Assessment of Impact of Spasticity on Activities of Daily Living in Multiple Sclerosis Patients from Saudi Arabia: A Cross-sectional Study
Mansour A Alghamdi1, 2, *, Khaled Abdulwahab Amer3, Abdulrahman Ali S Aldosari3, Razan Saeed Al-Maalwi3, Sereen Dhafer Al-Muhsin3, Arwa Abdulwahab Amer4, Shahd Abdulhakeem Al Hamdan3, Ahmed H. Sakah5, Mohammed Abadi Alsaleem6, Laith AL-Eitan7, 8
Identifiers and Pagination:Year: 2023
E-location ID: e187494452301092
Publisher ID: e187494452301092
Article History:Received Date: 7/7/2022
Revision Received Date: 6/12/2022
Acceptance Date: 23/12/2022
Electronic publication date: 15/02/2023
Collection year: 2023
open-access license: This is an open access article distributed under the terms of the Creative Commons Attribution 4.0 International Public License (CC-BY 4.0), a copy of which is available at: https://creativecommons.org/licenses/by/4.0/legalcode. This license permits unrestricted use, distribution, and reproduction in any medium, provided the original author and source are credited.

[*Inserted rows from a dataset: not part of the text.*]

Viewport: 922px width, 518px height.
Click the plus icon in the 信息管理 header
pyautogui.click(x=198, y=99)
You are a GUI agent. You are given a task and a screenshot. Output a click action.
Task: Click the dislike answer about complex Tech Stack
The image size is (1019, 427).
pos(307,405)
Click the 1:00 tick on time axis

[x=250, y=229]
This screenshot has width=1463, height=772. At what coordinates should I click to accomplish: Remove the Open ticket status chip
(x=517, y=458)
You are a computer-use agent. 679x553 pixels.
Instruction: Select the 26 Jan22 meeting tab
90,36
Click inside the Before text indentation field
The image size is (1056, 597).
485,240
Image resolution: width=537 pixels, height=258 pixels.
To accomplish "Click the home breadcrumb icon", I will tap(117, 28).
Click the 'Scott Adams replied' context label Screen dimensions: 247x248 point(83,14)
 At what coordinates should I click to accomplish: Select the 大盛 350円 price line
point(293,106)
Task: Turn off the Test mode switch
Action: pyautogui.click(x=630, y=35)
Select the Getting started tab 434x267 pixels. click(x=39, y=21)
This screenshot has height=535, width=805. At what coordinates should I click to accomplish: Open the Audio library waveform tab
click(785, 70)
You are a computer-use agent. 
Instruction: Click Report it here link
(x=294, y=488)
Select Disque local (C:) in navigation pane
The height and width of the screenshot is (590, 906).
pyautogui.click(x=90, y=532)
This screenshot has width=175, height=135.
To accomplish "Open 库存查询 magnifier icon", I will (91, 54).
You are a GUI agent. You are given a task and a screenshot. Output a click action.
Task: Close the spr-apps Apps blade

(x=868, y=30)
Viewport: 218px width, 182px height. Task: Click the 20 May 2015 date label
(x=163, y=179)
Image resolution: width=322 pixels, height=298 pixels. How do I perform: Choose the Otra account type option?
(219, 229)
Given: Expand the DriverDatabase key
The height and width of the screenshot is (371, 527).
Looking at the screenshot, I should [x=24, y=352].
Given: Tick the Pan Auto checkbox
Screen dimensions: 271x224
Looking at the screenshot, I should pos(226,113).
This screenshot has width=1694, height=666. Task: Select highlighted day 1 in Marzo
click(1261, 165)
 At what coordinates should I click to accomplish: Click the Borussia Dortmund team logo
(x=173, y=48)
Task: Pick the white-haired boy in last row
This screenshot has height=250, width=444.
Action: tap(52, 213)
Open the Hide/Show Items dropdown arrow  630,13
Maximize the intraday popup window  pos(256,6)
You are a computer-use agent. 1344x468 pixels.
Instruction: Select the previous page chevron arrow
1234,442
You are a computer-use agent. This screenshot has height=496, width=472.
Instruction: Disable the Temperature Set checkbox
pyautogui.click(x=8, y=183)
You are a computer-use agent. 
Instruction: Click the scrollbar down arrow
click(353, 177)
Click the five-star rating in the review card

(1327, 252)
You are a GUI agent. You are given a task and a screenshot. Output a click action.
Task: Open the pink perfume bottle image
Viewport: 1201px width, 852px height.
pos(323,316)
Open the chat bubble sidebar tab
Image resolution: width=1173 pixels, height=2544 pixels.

Multiple sclerosis (MS) is a chronic progressive autoimmune disease with several symptoms, including spasticity. This study aimed to illustrate the impact of spasticity on the daily activities of MS patients.
Subjects and Methods:
A cross-sectional study was conducted using a self-administered questionnaire consisting of demographic, clinical characteristics, and MS spasticity scale. A total of 286 patients from Saudi Arabia participated in this study.
Muscle stiffness occurring due to spasticity in most cases does not bother the patient, except for muscle tightness (32.9%) and stiffness when staying in the same position for a long time (36.7%), which cause extreme discomfort to the patients. Five items of pain and discomfort have been reported to extremely bother the patients (28.0-33.6%). The highest percentage of patients claimed not to be affected by muscle spasm items (29.4%-66.1%), including activities of dressing and sleeping (36.7%-57.7%). More than 30% of the patients found spasticity to affect their walking speed and going up/downstairs. About 36% to 49% did not experience any difficulties with their body movements. The patients also did not exhibit any feelings of discomfort, except for irritation (30.4%) and nervousness (29.4%).
MS patients are significantly affected by spasticity, and a considerable percentage of these patients experience problems with their movements and activities.